_Selected passage_
....

I started creating skin care products because of my desire to create safe products for myself and for my family and I believe that adding “fragrance” to a product is just one way we are putting ourselves at risk. Once I started reading labels and using the Environmental Working Group’s (EWG) Skin Deep database to look up ingredients in products this became even more apparent to me. The database explains each ingredient in a particular product and calls out any harmful side effects each ingredient has.
What I read really scared me, I stopped using artificial facial products altogether and started using coconut oil mixed with frankincense essential oil. That’s it. It seemed safe enough to me. Frankincense had been used for centuries to treat all forms of skin ailments and coconut oil had recently been touted as the “cure-all, everything” oil. I felt great, my skin looked great. I was prepared to climb up a tree and start boycotting more things—toothpaste in favor of coconut oil, shampoo (ok, I haven’t tried the no-poo thing yet but I’m sure I will someday!). I realize I was being a little extreme here, but at the time it’s how I felt. Don’t worry, I have since researched products and found what I consider to be safe products for my family. I did enjoy the feeling of the oils on my skin though so I decided to continue making my own facial products.
I took some time to start researching oils and I became even more excited about the flexibility I’d have with ingredients I could put on my skin for different ailments. There are oils that can treat everything from aging skin to varicose veins and inflammation. There are oils that can moisturize, provide astringent properties, and balance uneven skin tone. I started buying oils, mixing them together and trying them on my face and neck.

....

_Data records_
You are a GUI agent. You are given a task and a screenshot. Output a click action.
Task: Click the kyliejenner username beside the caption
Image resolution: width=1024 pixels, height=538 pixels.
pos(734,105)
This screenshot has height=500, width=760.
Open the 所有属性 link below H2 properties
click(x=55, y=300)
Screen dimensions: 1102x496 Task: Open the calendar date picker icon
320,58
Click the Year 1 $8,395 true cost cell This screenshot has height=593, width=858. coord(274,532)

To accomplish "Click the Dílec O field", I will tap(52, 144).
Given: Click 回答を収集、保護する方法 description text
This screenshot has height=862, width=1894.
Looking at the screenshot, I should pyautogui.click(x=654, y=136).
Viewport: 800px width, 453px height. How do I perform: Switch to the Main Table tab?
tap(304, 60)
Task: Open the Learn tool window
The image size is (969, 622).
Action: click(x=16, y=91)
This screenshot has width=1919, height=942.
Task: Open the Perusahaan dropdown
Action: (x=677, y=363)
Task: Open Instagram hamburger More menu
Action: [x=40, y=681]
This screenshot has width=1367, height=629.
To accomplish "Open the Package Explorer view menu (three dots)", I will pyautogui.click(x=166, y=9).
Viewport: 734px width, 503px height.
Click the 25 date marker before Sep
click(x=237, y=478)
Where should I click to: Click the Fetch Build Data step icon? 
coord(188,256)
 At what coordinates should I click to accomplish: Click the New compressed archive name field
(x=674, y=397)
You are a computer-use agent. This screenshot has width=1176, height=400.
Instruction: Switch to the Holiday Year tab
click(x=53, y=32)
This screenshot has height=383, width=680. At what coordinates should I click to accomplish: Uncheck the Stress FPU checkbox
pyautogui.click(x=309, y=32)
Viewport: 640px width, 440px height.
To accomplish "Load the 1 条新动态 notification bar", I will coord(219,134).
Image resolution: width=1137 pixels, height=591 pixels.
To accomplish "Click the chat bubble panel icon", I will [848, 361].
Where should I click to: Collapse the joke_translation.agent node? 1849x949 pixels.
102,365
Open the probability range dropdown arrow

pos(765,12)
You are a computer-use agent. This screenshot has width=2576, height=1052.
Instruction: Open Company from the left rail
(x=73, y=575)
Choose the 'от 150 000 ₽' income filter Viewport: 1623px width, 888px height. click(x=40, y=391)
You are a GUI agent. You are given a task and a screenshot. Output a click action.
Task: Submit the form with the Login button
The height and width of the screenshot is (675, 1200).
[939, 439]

....

_Complete the following_
a. Answer these questions using the passage on homemade skin care, putting each answer on its own line with the same label.
(i) Which database did the writer use to look up ingredients?
(ii) What did the writer start putting on the face after giving up artificial facial products?
(iii) After buying oils, where on the body did the writer try the mixtures?
b. From the passage on homemade skin care, copy out the text between "What I read" and "own facial products.", inclusive.

_Task answers_
a.
(i) The Environmental Working Group's (EWG) Skin Deep database
(ii) Coconut oil mixed with frankincense essential oil
(iii) On the face and neck

b.
What I read really scared me, I stopped using artificial facial products altogether and started using coconut oil mixed with frankincense essential oil. That’s it. It seemed safe enough to me. Frankincense had been used for centuries to treat all forms of skin ailments and coconut oil had recently been touted as the “cure-all, everything” oil. I felt great, my skin looked great. I was prepared to climb up a tree and start boycotting more things—toothpaste in favor of coconut oil, shampoo (ok, I haven’t tried the no-poo thing yet but I’m sure I will someday!). I realize I was being a little extreme here, but at the time it’s how I felt. Don’t worry, I have since researched products and found what I consider to be safe products for my family. I did enjoy the feeling of the oils on my skin though so I decided to continue making my own facial products.